Starting at the beginning of the relevant bits we have C 3.21 which rules that anyone attending a police station voluntarily to assist with an investigation may leave at will unless arrested. If it is decided that they shall not be allowed to leave, they must be informed at once that they are under arrest. One can here understand a quandary for any investigator. If the subject is asked to come to the police station at their convenience it is likely that they will destroy any physical evidence such as documents or recordings of conversations. If allowed to walk away as soon as the interview commences, the same risk applies. So, it is sound investigative practice to arrest anyone who is a witness against whom charges might be brought. The question of suspicion would seem to be covered under Note for Guidance 10A which states that there must be reasonable, objective grounds for the suspicion based on known facts or information which are relevant to the likelihood the offence has been committed. If the civil servant has admitted the contact or there is other good evidence such as connecting the disclosure by the MP with the role of the civil servant, then he is a suspect and has to be dealt with as such.
PACE imposes numerous conditions regarding the manner in which interviews be carried out. The main thing requires the recording of the interview. This would seem to require a suite especially fitted out and not in a suspects office or home. There are notices that have to be displayed for the information and benefit of prisoners. Anyway, anyone who experienced the charms of the Judges Rules which governed police action prior to PACE will recall the “admissions” made in the back of police cars of the 'Gawd blimey guv – you've got me bang to rights' school. As the argot of the times had it ' done up like a kipper'.

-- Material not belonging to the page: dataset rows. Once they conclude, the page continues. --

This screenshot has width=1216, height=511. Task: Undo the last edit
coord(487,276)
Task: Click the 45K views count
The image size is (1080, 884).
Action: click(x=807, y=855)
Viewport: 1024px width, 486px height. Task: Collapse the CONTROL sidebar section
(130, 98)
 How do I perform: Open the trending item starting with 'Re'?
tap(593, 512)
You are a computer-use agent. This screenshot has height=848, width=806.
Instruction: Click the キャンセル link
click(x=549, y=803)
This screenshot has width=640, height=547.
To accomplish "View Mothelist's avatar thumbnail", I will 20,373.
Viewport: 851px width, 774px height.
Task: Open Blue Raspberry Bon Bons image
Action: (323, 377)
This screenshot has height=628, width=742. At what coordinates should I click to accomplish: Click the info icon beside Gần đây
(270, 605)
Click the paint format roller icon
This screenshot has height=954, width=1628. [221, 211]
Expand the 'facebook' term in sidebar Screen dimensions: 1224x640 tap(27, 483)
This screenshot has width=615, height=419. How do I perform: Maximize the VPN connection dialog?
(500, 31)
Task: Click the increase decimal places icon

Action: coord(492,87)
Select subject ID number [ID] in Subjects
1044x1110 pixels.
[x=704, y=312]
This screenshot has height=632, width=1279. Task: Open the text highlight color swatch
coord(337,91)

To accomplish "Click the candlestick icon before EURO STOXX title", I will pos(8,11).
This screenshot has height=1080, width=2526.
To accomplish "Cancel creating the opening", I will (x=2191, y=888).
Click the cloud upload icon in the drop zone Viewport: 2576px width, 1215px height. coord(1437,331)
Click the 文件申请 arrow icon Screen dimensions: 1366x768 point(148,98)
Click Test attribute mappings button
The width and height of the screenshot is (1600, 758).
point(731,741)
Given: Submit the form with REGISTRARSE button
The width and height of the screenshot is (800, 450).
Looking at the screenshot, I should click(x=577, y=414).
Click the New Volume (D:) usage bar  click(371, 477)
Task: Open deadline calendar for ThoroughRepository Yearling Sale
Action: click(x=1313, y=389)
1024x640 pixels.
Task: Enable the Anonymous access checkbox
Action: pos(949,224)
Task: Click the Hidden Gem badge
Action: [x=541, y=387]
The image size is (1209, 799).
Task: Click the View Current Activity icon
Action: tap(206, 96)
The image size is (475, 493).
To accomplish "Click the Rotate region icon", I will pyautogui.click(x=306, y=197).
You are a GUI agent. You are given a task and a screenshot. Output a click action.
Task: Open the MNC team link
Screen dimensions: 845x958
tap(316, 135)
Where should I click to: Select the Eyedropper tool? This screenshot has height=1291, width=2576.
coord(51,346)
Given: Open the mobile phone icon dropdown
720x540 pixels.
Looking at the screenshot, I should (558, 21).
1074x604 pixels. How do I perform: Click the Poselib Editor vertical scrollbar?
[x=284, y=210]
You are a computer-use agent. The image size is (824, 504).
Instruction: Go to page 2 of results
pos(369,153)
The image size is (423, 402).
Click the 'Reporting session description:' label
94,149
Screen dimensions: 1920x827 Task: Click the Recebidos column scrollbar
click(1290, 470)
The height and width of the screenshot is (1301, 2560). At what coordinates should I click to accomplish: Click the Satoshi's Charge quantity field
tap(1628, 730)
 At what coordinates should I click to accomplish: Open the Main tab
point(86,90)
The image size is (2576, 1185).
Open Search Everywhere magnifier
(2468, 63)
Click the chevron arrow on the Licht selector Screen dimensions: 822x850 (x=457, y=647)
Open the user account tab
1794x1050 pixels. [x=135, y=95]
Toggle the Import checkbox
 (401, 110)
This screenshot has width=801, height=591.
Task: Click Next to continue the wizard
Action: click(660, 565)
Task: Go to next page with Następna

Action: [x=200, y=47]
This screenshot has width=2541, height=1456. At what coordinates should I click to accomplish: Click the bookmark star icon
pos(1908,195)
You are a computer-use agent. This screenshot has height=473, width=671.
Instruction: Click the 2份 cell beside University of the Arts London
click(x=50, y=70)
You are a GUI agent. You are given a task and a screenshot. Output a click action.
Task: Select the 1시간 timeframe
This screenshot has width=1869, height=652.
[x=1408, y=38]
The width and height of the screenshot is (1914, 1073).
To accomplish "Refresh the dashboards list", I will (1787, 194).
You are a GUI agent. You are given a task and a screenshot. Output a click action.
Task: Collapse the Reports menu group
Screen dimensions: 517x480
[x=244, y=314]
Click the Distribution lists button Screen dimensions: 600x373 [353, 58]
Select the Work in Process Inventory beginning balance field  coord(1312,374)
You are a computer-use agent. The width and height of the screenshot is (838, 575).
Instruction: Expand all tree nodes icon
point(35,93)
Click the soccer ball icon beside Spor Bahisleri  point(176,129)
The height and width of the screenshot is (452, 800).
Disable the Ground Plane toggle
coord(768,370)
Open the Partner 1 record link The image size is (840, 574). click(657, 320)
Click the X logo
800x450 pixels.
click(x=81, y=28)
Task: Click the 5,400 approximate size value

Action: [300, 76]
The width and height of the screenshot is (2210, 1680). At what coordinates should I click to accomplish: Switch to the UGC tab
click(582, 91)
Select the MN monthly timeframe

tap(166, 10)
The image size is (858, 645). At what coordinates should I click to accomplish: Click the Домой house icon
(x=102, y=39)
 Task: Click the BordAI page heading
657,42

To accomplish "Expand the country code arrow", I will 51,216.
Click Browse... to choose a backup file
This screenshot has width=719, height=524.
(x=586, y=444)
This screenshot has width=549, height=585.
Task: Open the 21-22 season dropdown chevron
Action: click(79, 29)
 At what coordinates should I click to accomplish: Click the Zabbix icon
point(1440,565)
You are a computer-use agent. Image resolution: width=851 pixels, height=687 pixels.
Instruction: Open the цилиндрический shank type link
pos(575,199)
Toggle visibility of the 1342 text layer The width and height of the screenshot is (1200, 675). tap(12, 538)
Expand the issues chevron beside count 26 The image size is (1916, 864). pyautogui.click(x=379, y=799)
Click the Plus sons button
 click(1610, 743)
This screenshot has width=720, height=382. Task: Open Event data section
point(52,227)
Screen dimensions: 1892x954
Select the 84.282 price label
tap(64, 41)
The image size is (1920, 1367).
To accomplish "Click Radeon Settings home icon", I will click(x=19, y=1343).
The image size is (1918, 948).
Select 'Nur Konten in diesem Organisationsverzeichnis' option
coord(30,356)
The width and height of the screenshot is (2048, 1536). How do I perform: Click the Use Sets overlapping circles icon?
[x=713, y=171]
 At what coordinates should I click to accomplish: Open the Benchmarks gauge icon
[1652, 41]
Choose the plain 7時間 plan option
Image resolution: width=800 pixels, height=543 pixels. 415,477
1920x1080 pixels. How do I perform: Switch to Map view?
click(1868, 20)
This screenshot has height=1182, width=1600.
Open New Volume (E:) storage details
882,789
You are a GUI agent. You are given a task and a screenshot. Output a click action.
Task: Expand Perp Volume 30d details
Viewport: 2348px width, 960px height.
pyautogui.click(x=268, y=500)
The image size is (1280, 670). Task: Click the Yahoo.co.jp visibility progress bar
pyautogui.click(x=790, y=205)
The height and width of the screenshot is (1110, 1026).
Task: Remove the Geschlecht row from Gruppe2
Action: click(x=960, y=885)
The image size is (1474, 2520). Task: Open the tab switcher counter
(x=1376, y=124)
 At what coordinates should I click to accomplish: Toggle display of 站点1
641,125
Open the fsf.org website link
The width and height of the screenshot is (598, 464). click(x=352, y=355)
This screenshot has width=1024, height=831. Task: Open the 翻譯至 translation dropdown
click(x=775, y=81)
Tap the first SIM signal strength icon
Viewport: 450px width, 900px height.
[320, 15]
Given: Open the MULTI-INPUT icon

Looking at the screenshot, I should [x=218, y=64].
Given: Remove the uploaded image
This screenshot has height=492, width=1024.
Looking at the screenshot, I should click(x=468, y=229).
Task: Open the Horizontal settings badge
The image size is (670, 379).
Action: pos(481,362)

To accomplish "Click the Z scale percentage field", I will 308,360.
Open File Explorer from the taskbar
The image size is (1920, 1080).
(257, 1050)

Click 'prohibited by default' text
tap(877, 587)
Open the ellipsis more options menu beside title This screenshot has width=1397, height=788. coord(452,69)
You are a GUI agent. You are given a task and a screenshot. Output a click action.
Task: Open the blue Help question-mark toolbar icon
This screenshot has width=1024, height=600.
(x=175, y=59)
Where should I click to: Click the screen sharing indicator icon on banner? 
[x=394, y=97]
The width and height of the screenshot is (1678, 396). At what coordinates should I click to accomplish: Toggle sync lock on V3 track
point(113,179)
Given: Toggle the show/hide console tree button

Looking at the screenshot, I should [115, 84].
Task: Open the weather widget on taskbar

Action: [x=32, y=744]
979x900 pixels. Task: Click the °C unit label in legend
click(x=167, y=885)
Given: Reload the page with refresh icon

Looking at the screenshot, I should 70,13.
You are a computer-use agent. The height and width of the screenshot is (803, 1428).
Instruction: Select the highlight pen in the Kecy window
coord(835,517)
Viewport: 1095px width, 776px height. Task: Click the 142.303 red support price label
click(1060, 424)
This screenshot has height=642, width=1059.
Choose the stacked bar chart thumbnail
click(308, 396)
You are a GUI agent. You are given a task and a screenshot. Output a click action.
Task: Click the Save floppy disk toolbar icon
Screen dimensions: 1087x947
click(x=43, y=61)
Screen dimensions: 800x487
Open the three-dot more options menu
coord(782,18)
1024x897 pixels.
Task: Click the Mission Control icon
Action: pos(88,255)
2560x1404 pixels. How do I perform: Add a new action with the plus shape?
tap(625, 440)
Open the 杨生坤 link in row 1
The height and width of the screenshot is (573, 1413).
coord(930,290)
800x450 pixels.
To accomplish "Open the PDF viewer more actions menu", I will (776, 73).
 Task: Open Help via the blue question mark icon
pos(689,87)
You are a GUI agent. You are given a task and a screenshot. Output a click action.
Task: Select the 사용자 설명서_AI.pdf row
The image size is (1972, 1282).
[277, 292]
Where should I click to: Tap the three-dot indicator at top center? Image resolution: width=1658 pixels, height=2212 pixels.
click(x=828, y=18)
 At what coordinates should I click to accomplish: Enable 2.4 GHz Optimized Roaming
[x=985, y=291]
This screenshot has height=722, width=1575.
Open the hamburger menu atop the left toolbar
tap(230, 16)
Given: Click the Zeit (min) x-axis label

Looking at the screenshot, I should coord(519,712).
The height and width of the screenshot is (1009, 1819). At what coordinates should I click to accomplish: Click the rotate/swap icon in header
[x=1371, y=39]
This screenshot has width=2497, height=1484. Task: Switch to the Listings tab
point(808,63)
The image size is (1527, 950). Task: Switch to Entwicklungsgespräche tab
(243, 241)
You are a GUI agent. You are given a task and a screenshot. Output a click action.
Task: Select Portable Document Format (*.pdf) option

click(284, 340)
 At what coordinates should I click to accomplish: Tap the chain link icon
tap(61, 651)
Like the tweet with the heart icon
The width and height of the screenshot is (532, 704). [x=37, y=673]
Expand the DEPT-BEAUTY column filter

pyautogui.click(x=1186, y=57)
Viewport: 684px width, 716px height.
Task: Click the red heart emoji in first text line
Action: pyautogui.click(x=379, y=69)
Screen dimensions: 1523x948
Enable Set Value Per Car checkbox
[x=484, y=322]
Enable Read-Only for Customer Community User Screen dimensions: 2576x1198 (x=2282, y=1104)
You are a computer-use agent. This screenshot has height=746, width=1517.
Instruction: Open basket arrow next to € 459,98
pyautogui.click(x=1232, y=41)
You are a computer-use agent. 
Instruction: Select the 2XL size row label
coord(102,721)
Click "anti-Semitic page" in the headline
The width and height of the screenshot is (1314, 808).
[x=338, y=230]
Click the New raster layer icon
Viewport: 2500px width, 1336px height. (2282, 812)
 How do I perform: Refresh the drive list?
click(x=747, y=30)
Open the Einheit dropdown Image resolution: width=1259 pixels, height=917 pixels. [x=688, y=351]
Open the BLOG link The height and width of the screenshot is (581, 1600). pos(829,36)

The searching would seem to be OK as well. Police and Criminal Evidence Act 1984 Section 18 permits a constable to enter and search any premises occupied or controlled by a person who is under arrest for an arrestable offence if he has reasonable grounds for suspecting there is on the premises, other than items subject to legal privilege, that relates to that offence or some other arrestable offence connected with or similar to that offence.
A constable may conduct such a search before taking the person to a police station and without the written authority of an other inspector rank or above if the presence of that person at a place other than a police station is necessary for the effective investigation of that offence.
I have enough of the conspiracy theorist in me to accept a suspicion that the protests are politically based rather than outrage at erosion of our legal customs and tradition.